In contrast to the absence of light in the first space, the second room of the exhibition presents a series of large-scale works, displayed in full light, made of hard and heavy materials. Two stones, together weighing about a ton, were transported from Bahia and Minas Gerais to form Geological Memory (2025). These fragments of mountains, symbols of permanence, are encircled by two steel lines pointing toward each other in an arrow-like shape, yet never touching. The wires trace a force of attraction that acts slowly and silently, to the point of creating creases in the stones. In the piece Resultant Force (2025), another mark made in space suggests an overwhelming magnetic force defying gravity.

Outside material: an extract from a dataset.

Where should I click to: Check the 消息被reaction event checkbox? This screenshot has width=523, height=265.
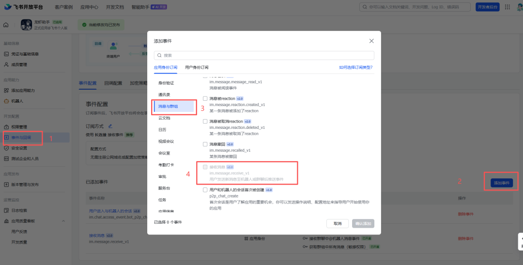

A line of iron, drawn toward a nail in the wall, holds a wooden rod in a falling position. The wire and the nail do not touch either. The void between them creates a tense equilibrium. At any moment, there is the possibility that the attraction will fail and everything will collapse.
In the same brightly lit room, two large-scale panels suggest landscapes that are both cosmic and mundane. Orbital (2025) features four stones—this time, mining discards—arranged on a sleek black surface painted with automotive paint. The work dialogues with Counterclockwise and other pieces by the artist. The stones function as a gravitational force around which sharp objects orbit, aggressively scratching the surface and tracing semicircles with the precision of a compass.
Low Resolution (2025) is, in a way, both a pleonasm and a paradox. The work alludes to the aerial view of a wildfire, composed of thousands of small cubes of charcoal and wood, while simultaneously evoking pixelated images that spread like fire across the internet. However, the porous materiality of these carbon pixels is the opposite of the minimal unit of light that forms a digital image. The work is an extension of research Galan has been conducting for years, in which he juxtaposes small cubes of charcoal and rubber, creating a tension between the virtual existence of a drawing and its potential erasure. Far from the luminosity of digital technology, the expansion of the black area in Low Resolution is meticulously planned. Only combustion could grant it any shine.
At a time when new tyrants seek to intimidate any form of dissent at all costs, Marcius Galan presents us with a collection of works that explore different forms of resistance. Oscillating between the acceptance and rejection of the laws of physics, Mechanics of Continuous Media is a solitary protest—a way of organizing pessimism, as Walter Benjamin once advocated. Imagining supernatural forces driven by the desire to project new configurations of the world is a subtle form of political action and a rejection of barbarism (2).
Heloisa Espada
1) Georges Didi-Huberman. Sobrevivência dos vaga-lumes. Belo Horizonte: Editora da UFMG, 2011, p. 52.
2) Benjamin quoted by Didi-Huberman, op. cit., p. 118.